Cinema Utopia Montpellier Tayangkan Women from Rote Island, Penonton Terhanyut dalam Cerita
Film yang dalam versi bahasa Prancis berjudul Les Femmes de l’Île Rote ini dihadiri oleh publik Prancis serta diaspora Indonesia di Montpellier dan sekitarnya. Suasana pemutaran berlangsung hangat dan interaktif, dengan berbagai tanggapan positif dari para penonton usai film diputar.

Sebelum film dimulai, acara diawali dengan sambutan kepada publik. Dini Kusmana Massabuau dari Surat Dunia menyampaikan apresiasi atas kolaborasi berbagai pihak yang memungkinkan film Indonesia ini dapat tayang di bioskop Utopia. Sambutan juga diberikan oleh Konsul Jenderal KJRI Marseille, Dian Kusumaningsih yang menyampaikan sekilas mengenai film Women from Rote island yang telah meraih gelar penghargaan dan juga mendapatkan kesempatan tampil diberbagai festival, serta apresiasi kepada berbagai pihak atas dukungan kegiatan tersebut.

Perwakilan PPI Montpellier, Joshua Armin dan Nasya Tanaya turut memberikan pemaparan mengenai kehidupan perempuan di Indonesia di awal acara.
Selama pemutaran, penonton tampak hanyut dalam alur cerita yang menegangkan dan penuh misteri, mengikuti dinamika emosi para tokohnya hingga akhir film. Usai pemutaran, berbagai komentar positif pun disampaikan oleh para hadirin.

Karine Soule mengungkapkan, “Filmnya sangat menarik. Walaupun ada kekerasan terhadap wanita di dalamnya, tapi saya sangat suka karena film ini menggambarkan kebangkitan wanita dalam memperjuangkan hak dan keadilan.”
Sementara itu, Domi mengatakan, “Ini pertama kalinya saya melihat film Indonesia. Saya biasa melihat film-film asing untuk festival, dan bagi saya film ini sangat jujur skenarionya, semoga saya bisa melihat lebih banyak lagi film Indonesia atau kegiatan seperti ini harusnya lebih sering diadakan.”

Usai pemutaran kepada Surat Dunia, Konjen RI Dian Kusumaningsih menyampaikan bahwa kegiatan ini merupakan bagian dari upaya berkelanjutan untuk mempromosikan perfilman Indonesia di Prancis.
“Kegiatan ini merupakan upaya KJRI Marseille dalam mempromosikan film Indonesia dan ini bukan yang pertama kalinya. Alhamdulillah, berkat kerja sama dengan PT Bintang Cahaya Cinema serta bantuan Ari yang sudah membantu menerjemahkan ke dalam bahasa Prancis, saya berharap kegiatan ini bisa selalu mendapat sambutan positif dari publik Prancis. Kita akan terus mempromosikan film Indonesia yang berkualitas. Saya juga sangat berterima kasih atas kerja sama Surat Dunia dan PPI Montpellier yang telah mendukung acara ini hingga bisa tayang di Cinema Utopia,” ujarnya.

Sekretaris Pertama/Konsul (Sosial Budaya) KJRI Marseille, Theofilus Harefa turut memberikan tanggapan. “Kegiatan di Cinema Utopia kemarin merupakan sebuah terobosan bagi kami.
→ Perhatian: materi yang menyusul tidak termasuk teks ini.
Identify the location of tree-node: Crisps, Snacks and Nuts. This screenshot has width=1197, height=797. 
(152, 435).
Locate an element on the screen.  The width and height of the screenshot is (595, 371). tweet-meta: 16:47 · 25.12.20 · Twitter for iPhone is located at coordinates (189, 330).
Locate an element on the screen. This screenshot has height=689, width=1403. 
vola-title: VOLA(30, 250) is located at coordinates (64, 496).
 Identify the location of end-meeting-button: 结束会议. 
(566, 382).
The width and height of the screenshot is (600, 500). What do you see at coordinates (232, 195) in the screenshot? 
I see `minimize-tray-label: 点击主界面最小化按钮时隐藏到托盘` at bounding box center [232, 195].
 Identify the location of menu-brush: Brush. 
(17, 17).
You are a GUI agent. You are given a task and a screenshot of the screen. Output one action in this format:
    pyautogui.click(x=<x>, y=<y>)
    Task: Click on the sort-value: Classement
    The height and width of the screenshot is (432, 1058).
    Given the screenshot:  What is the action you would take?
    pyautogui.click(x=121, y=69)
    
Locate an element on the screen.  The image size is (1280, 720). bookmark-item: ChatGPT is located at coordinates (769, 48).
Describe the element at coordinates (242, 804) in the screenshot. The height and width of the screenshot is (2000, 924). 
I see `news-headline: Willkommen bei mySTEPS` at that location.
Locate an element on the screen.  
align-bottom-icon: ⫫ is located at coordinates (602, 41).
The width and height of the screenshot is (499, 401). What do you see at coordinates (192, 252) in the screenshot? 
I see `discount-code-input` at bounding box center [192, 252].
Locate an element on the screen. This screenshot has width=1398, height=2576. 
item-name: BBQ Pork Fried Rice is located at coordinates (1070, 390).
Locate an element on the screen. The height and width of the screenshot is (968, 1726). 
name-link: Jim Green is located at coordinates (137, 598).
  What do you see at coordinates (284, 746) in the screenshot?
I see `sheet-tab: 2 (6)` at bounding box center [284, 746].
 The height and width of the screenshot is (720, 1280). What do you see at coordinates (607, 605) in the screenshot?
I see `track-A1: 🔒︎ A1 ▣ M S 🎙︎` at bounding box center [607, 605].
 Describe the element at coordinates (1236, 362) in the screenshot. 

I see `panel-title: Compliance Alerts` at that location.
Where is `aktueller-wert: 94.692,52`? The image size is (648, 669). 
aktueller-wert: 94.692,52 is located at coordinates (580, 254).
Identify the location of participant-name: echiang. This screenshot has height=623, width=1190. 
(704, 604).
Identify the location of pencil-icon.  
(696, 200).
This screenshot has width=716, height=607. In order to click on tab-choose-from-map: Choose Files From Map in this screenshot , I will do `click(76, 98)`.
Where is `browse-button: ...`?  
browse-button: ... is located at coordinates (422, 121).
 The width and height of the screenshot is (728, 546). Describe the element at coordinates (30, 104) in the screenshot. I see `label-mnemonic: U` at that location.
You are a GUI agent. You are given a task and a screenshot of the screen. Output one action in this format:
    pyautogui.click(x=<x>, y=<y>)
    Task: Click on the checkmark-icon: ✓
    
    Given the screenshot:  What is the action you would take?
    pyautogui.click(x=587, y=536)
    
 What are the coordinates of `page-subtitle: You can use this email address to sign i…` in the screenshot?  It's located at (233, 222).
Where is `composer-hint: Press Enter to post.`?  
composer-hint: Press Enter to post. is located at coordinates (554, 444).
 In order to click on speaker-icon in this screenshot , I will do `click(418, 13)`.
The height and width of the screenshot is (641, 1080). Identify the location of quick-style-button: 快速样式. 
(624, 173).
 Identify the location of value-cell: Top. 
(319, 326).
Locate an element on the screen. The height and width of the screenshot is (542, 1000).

Ternyata selain bisa screening by invitation, kita juga bisa bekerja sama dengan sistem semi-komersial. Tentunya kita harapkan ke depannya film Indonesia bisa masuk ke pasaran Prancis lebih banyak lagi.”
Dari kalangan mahasiswa, PPI Montpellier juga memberikan ulasan mengenai film tersebut. Joshua dan Nasya menyoroti kuatnya pesan mengenai peran dan perjuangan perempuan di Indonesia yang digambarkan dalam film. Mereka menilai Les Femmes de l’Île Rote menghadirkan gambaran yang berani tentang realitas sosial sekaligus menunjukkan semangat kebangkitan perempuan dalam memperjuangkan hak dan keadilan.

Pihak Cinema Utopia menyampaikan apresiasi atas kerja sama ini dan berharap kolaborasi serupa dapat terus berlanjut di masa mendatang. Pemutaran ini menjadi langkah nyata dalam memperluas jangkauan film Indonesia di kancah internasional, khususnya di Prancis, sekaligus mempererat hubungan budaya antara kedua negara.
Sebagai tanda mata KJRI Marseille memberikan hadiah bagi penonton yang bisa menjawab kuis. Usai acara penonton bisa mencicipi minuman teh Indonesia, permen kacang dan kue pandan.